The city of Stockbridge could be broken in two after the Georgia House passed a proposal allowing a new city to be carved from it.
The proposal, passed by a vote of 102 to 67 late Tuesday, would incorporate the new city of Eagles Landing from land currently in Stockbridge.
Proponents say the bill will give residents the right to self-determination.
Opponents say that the move is racially motivated. Stockbridge, located approximately 20 miles southeast of Atlanta, is predominantly black, while Eagle's Landing would have a greater proportion of white residents.
The measure must return to the Senate to approve changes made by the House. If the bill is signed into law, voters in the area that would become Eagles Landing would need to approve the idea before the new city is formed.

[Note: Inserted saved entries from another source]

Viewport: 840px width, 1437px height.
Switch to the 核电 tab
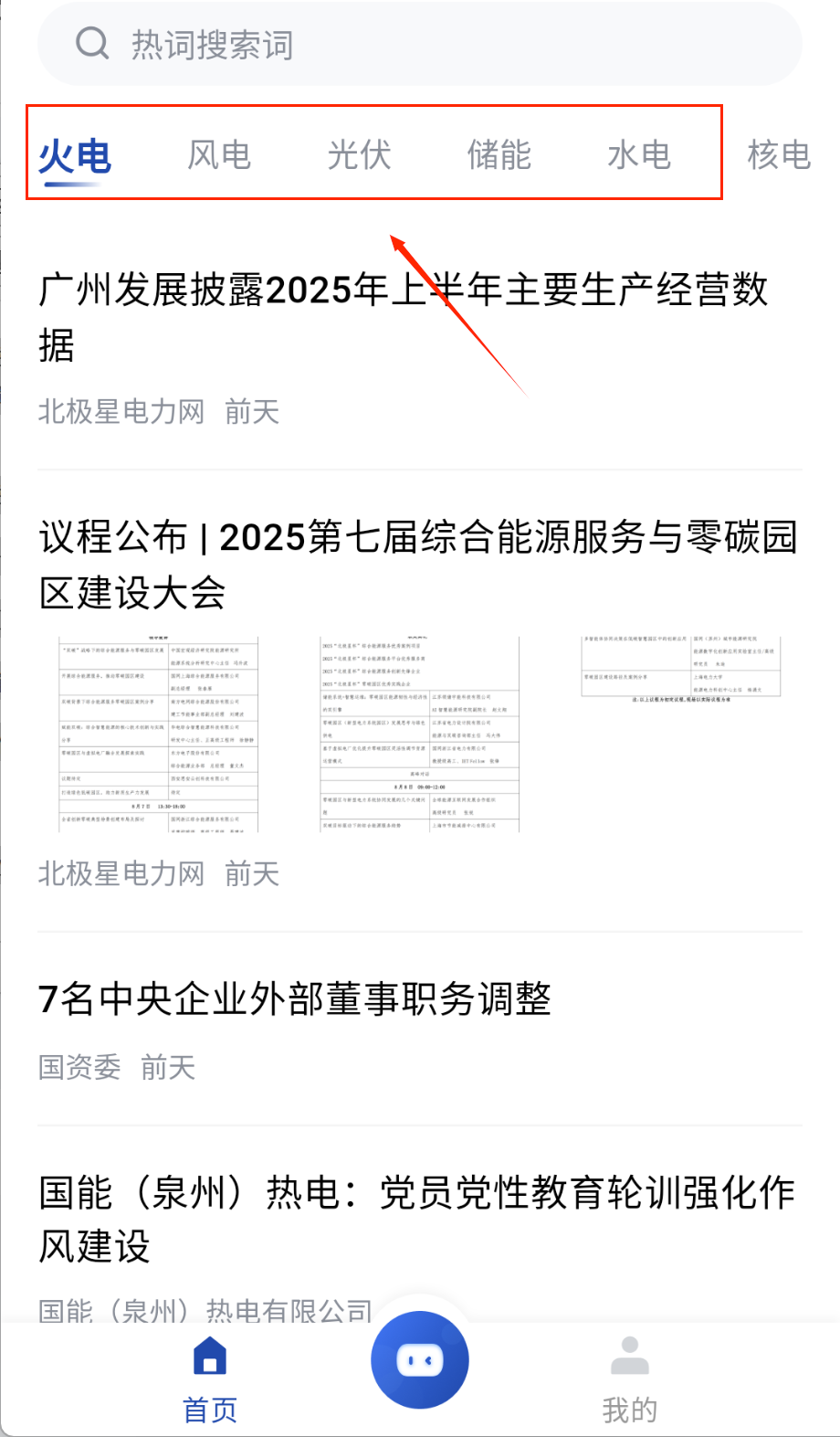tap(779, 154)
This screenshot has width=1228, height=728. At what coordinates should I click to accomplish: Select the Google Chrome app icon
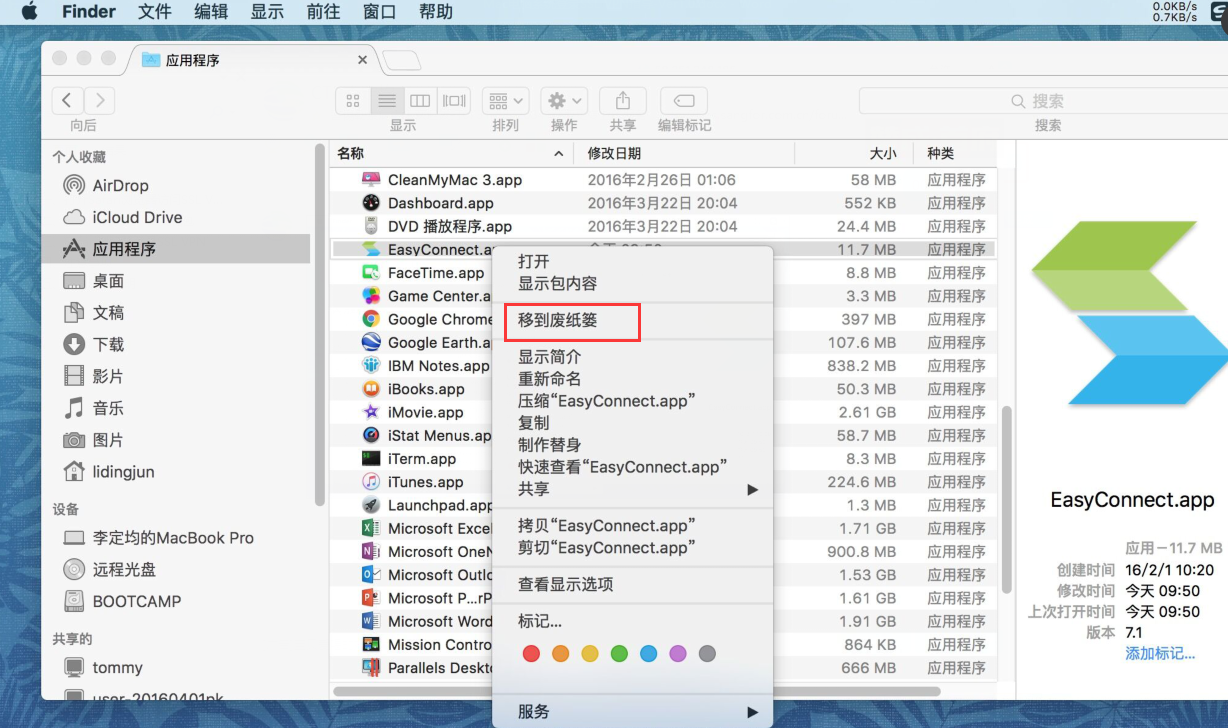371,319
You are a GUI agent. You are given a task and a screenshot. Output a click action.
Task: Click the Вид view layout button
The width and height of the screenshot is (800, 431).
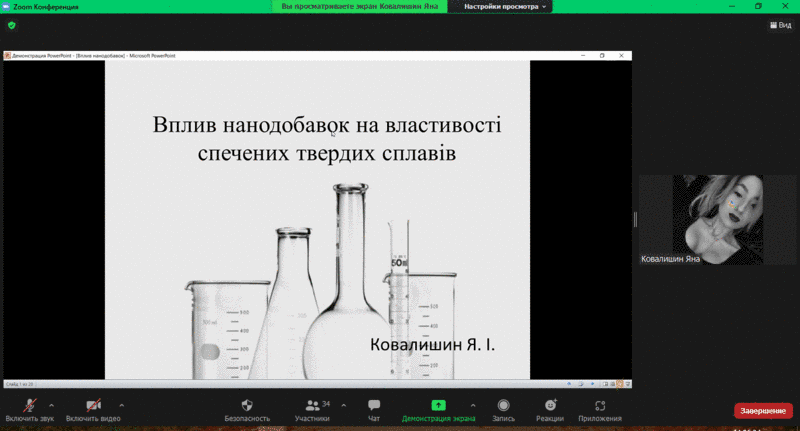click(778, 25)
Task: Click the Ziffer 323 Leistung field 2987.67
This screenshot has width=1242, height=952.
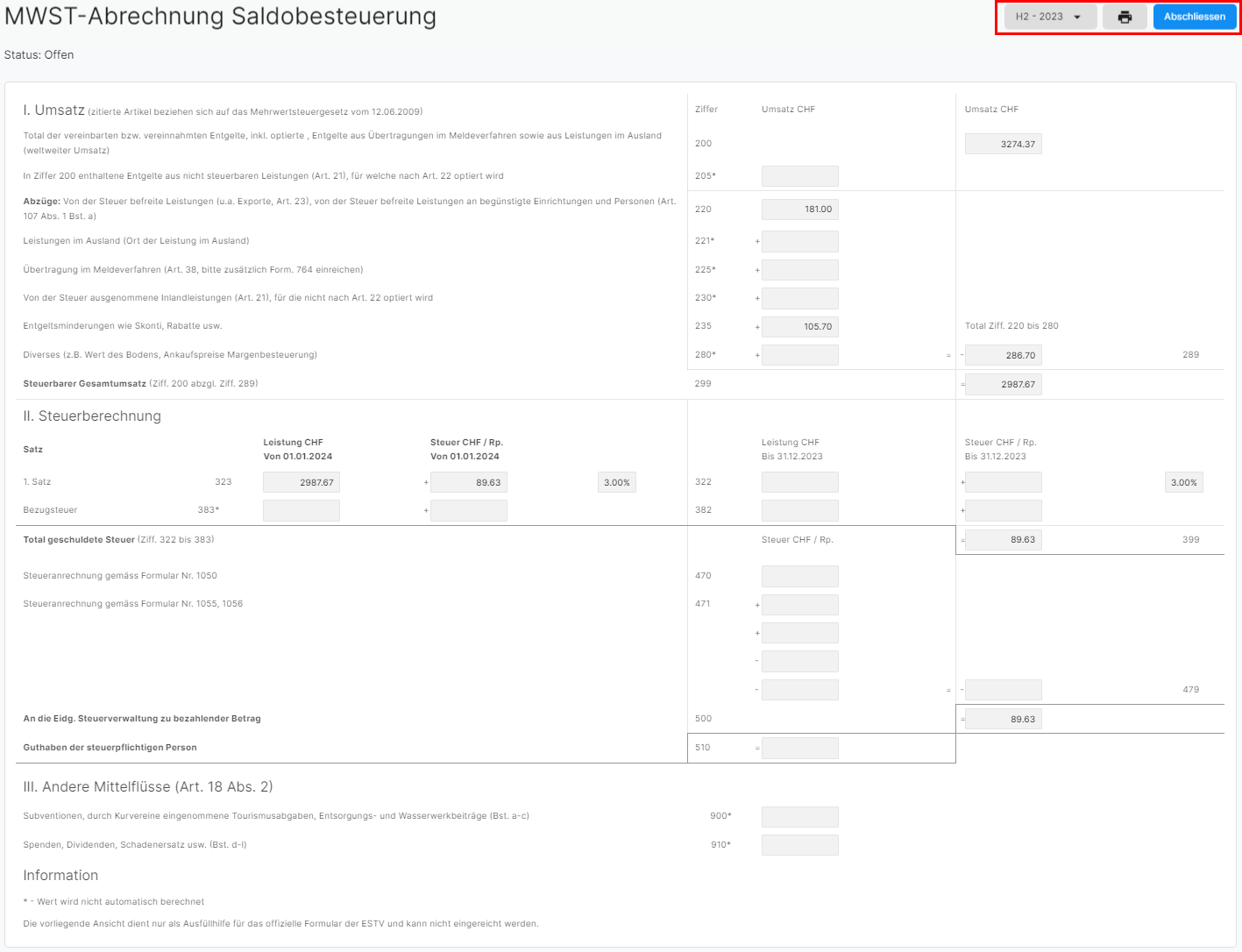Action: (x=302, y=482)
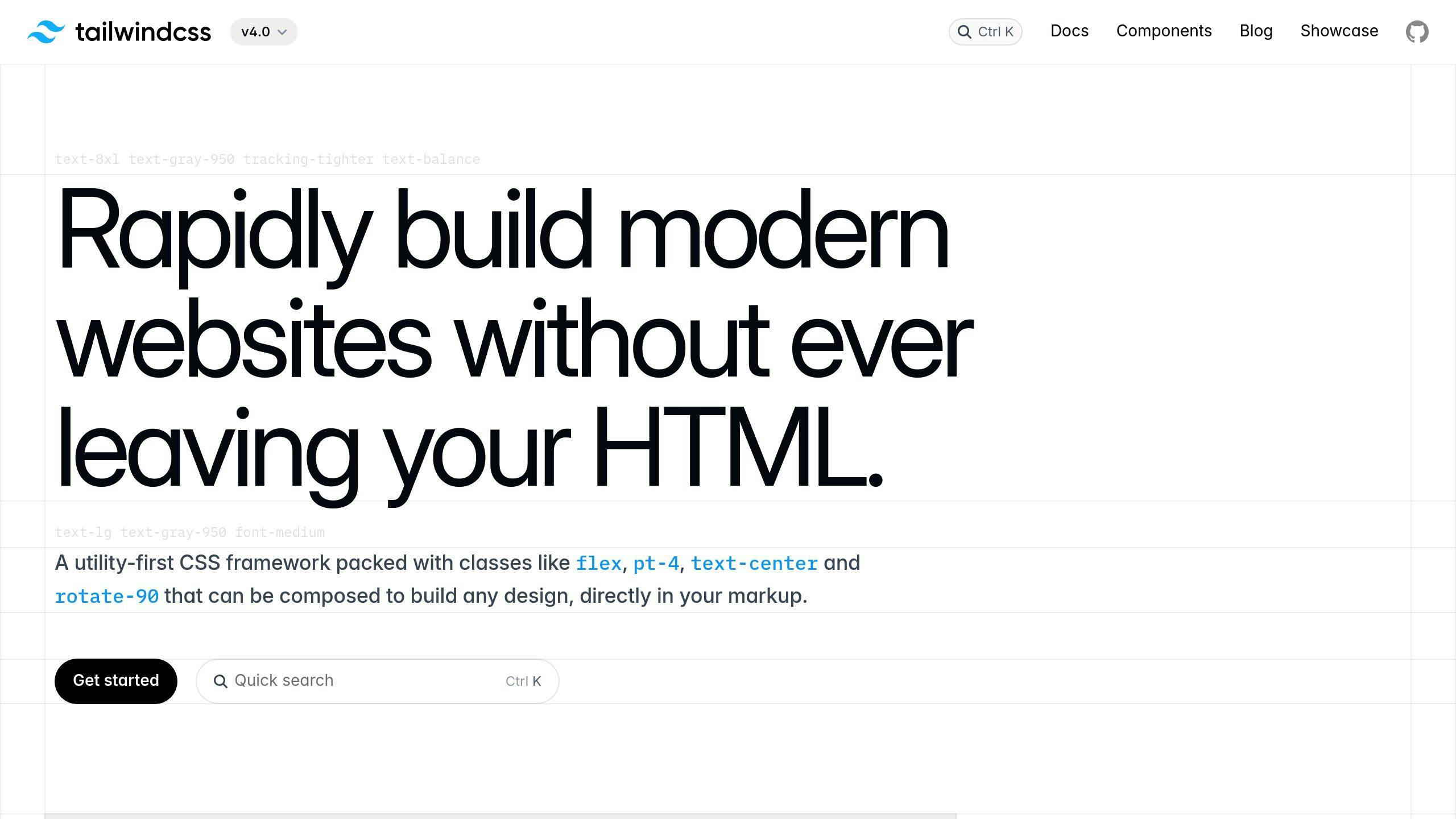Click the pt-4 utility class link
Image resolution: width=1456 pixels, height=819 pixels.
[x=656, y=563]
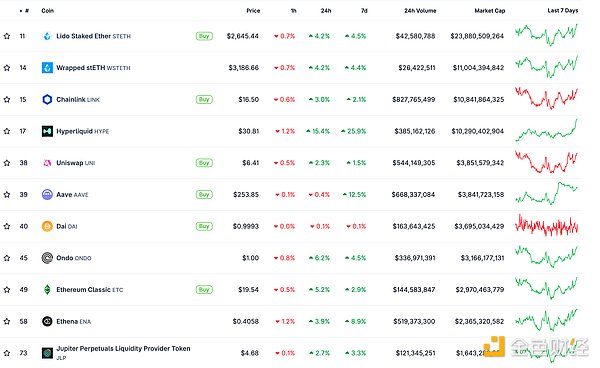Click the Dai coin logo icon

pyautogui.click(x=47, y=226)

Lawmakers are close to preventing Georgia drivers from holding their cellphones while behind the wheel.
The Senate voted 55-0 on Tuesday to have Georgia become the 16th state to enact a hands-free driving law.
Republican Sen. P.K. Martin says drivers are "intoxicated by the glow of their smartphones." He says distracted driving has led to a recent spike in fatal crashes, which has in turn caused insurance premiums to rise across the state.
It is already illegal to text while driving, but law enforcement officers say the law is hard to enforce because they cannot tell whether a driver is texting or merely dialing, which is currently legal.
Under the proposal, drivers would still be able to use their phone through a hands-free device.
The measure heads back to the House, which overwhelmingly approved an earlier version of the proposal last month.
A controversial cybercrime bill focused on deterring "online snoopers" is nearing final passage in the Georgia legislature, despite the objections of cybersecurity researchers who fear it would have a "chilling effect" on their industry.
The House on Tuesday voted 107-63 in favor of a bill that targets hackers who break into a computer system but don't disrupt or steal data. The measure has been backed by Attorney General Christopher Carr.
Democratic Rep. Jonathan Wallace, a software development manager, argued against the bill, saying researchers who check for vulnerabilities without permission provide an important service.
Majority Whip Christian Coomer says the legislation has broad exceptions and does not apply to those who are conducting a "legitimate business activity" or employing "cybersecurity active defense measures."
Because the bill was amended in a House committee, it must secure passage again in the Senate before session ends on Thursday.
The final piece of Republican Gov. Nathan Deal's years-long criminal justice overhaul has unanimously passed the House.
Backers of the measure, which passed the Senate in February, say that provisions allowing courts to consider the financial resources of the accused will stop people from being held simply because they are poor. It would give judges more leeway in forgoing cash bail for low-income offenders and more opportunities to impose community service rather than fines.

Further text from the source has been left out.